Stored data entries:
################
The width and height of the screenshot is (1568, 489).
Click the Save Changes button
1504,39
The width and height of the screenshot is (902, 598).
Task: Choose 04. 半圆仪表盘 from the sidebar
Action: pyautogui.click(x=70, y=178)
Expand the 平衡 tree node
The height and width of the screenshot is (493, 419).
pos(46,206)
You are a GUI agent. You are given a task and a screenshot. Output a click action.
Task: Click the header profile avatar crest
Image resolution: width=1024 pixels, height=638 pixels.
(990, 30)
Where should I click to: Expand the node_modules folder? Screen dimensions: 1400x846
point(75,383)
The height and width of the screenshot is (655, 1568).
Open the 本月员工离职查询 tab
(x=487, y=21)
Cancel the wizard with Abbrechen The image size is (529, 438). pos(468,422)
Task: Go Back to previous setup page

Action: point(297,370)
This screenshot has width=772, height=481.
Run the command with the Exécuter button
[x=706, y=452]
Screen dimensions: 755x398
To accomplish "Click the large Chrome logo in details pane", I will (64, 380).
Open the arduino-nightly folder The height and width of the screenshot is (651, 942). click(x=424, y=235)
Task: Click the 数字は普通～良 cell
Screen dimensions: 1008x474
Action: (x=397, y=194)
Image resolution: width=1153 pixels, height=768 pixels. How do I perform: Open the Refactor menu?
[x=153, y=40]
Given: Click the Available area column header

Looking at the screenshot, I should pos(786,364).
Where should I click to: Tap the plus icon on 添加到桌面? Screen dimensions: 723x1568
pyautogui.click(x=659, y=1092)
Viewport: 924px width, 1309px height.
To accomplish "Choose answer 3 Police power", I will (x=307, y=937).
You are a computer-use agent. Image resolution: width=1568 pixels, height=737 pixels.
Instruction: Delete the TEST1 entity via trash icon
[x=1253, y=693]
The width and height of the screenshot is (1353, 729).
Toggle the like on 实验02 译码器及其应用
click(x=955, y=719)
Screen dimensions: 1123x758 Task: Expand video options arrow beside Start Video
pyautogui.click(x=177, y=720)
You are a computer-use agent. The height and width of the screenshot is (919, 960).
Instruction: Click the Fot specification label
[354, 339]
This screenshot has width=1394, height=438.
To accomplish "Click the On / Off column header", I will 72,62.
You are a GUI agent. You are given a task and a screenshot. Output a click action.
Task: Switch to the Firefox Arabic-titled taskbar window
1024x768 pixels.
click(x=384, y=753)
################
TASK OBJECTIVE:
The full set of entries has to be duplicated precisely.

EXERCISE OUTPUT:
The width and height of the screenshot is (1568, 489).
Click the Save Changes button
1504,39
The width and height of the screenshot is (902, 598).
Task: Choose 04. 半圆仪表盘 from the sidebar
Action: pyautogui.click(x=70, y=178)
Expand the 平衡 tree node
The height and width of the screenshot is (493, 419).
pos(46,206)
You are a GUI agent. You are given a task and a screenshot. Output a click action.
Task: Click the header profile avatar crest
Image resolution: width=1024 pixels, height=638 pixels.
(990, 30)
Where should I click to: Expand the node_modules folder? Screen dimensions: 1400x846
point(75,383)
The height and width of the screenshot is (655, 1568).
Open the 本月员工离职查询 tab
(x=487, y=21)
Cancel the wizard with Abbrechen The image size is (529, 438). pos(468,422)
Task: Go Back to previous setup page

Action: point(297,370)
This screenshot has width=772, height=481.
Run the command with the Exécuter button
[x=706, y=452]
Screen dimensions: 755x398
To accomplish "Click the large Chrome logo in details pane", I will (64, 380).
Open the arduino-nightly folder The height and width of the screenshot is (651, 942). click(x=424, y=235)
Task: Click the 数字は普通～良 cell
Screen dimensions: 1008x474
Action: (x=397, y=194)
Image resolution: width=1153 pixels, height=768 pixels. How do I perform: Open the Refactor menu?
[x=153, y=40]
Given: Click the Available area column header

Looking at the screenshot, I should pos(786,364).
Where should I click to: Tap the plus icon on 添加到桌面? Screen dimensions: 723x1568
pyautogui.click(x=659, y=1092)
Viewport: 924px width, 1309px height.
To accomplish "Choose answer 3 Police power", I will (x=307, y=937).
You are a computer-use agent. Image resolution: width=1568 pixels, height=737 pixels.
Instruction: Delete the TEST1 entity via trash icon
[x=1253, y=693]
The width and height of the screenshot is (1353, 729).
Toggle the like on 实验02 译码器及其应用
click(x=955, y=719)
Screen dimensions: 1123x758 Task: Expand video options arrow beside Start Video
pyautogui.click(x=177, y=720)
You are a computer-use agent. The height and width of the screenshot is (919, 960).
Instruction: Click the Fot specification label
[354, 339]
This screenshot has width=1394, height=438.
To accomplish "Click the On / Off column header", I will 72,62.
You are a GUI agent. You are given a task and a screenshot. Output a click action.
Task: Switch to the Firefox Arabic-titled taskbar window
1024x768 pixels.
click(x=384, y=753)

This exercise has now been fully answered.